15+ years of training
Well before I completed my PhD research on a practice-driven approach to Visual Storytelling, I had been training the widest array of clients across Europe and the Middle East, ranging from UN agencies to the Diplomatic Institute of the Italian Ministry of Foreign Affairs.
With the 2014 completion of the thesis on The Meta-Image for Interactive Visual Storytelling, my training activities boomed within and beyond the University, to tailor dedicated modules and professional training centred on developing visual literacy competencies and enhancing visual storytelling skillsets.
Among many, I created the ground-breaking module on Visual Storytelling of the Middle East for SOAS (School of Oriental and African Studies – University of London) at the time ISIS was most successully visually communicating its establishing Caliphate across Syria and Iraq. My module helped Master students to devise an approach to making sense of visual communication techniques and tailoring these specifically for the Arab / Muslim socio-cultural context (2014-2016).
In 2016 I was hired by the Polytechnic of London (University of Westminster) to set up a comprehensive Master course in Digital and Interactive Storytelling, and with my colleagues we set it up like a LAB, hence the acronym disLAB. The course aimed to form students to the complexities and subtleties of storytelling with a specific focus on the interactive component of digital communication.

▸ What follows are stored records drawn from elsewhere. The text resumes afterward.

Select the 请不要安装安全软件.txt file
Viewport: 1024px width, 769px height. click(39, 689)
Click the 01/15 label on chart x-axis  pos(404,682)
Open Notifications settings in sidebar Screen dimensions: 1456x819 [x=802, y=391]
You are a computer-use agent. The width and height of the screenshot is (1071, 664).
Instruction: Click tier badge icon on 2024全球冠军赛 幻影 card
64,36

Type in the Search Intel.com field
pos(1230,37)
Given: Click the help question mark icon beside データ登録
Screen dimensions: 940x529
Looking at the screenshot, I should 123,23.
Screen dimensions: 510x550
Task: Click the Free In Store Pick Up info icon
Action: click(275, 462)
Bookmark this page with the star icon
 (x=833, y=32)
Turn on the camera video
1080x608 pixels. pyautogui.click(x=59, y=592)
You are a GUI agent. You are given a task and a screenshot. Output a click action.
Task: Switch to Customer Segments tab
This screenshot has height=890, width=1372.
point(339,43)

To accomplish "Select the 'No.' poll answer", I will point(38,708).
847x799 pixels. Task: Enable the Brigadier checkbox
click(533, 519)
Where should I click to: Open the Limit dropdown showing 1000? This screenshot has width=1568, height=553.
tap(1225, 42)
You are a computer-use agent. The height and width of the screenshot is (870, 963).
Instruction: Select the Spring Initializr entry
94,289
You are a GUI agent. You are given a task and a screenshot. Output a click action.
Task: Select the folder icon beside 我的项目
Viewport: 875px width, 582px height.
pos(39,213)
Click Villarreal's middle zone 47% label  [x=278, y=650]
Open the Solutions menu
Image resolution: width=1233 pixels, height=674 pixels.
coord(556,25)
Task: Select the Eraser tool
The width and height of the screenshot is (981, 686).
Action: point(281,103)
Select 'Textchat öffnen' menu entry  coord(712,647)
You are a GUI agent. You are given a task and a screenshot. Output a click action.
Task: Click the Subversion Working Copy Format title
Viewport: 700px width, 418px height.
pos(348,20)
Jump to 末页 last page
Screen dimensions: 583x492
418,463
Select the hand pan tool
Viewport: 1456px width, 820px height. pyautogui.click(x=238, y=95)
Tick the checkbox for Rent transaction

I was in charge of teaching and running the practical elements of storytelling and visual storytelling specifically. Soon after my role expanded to include audio storytelling and multimedia platforms (see my groundbreaking platform on the Cairo Tentmakers). While at Westminster, I was privileged with the honour of re-booting David Gauntlett’s most successful module on Everyday Creativity. What an amazing and professionally fulfilling experience!
While at Westminster, I shared my training and consulting activities in visual storytelling by applying my TIAS framework across multiple contexts, including the field of Islamic Studies (2018 – 300 – a case in visual semiotics at the L’Orientale – University of Naples, Naples, Italy), the journalistic one (2018 – The future of digital journalism at the BBC, London, UK), the arts (2018-Strategies and tactics for multimedia storytelling at the Beijing Normal University, Beijing, China), and the diplomatic one (2019 – How to do visual diplomacy? at the School of Oriental and African Studies – SOAS, University of London, London, UK),
Outside my work as a lecturer, I expanded my professional consulting to include my latest academic deliveries for various business enterprises, public Institutes and international NGOs. These mostly included, training on using storytelling devises in the field of social justice (2018 – ILO HQ workshop; 2018 – BBC Arabic; 2018 onward – T.wai Institute), and my heart-felt commitment to mainstreaming gender equality policies, as per my teaching at the ILO (2017 – Gender Academy; 2018 – Media Strategies for Gender Equality) as well as for the Government of Kosovo (June 2019 to January 2020).
Before being interrupted by Covid, I managed to disseminate my TIAS framework at international conferences, such as 2019 The Council of Europe’s Youth Associations in Budapest (Hungary) and the shared below 2019 Keynote A Photograph is worth a thousand… LIES! at The Commonwealth of Connected Learning in Malta.
I interrupted my public speaking commitment during Covid, and in 2021 I settled down in Italy to start-up the H-Farm College, a business-driven private university. Here I expanded the marketing research I developed at Westminster, and consolidated my delivery on SIS for private enterprises at the Business School.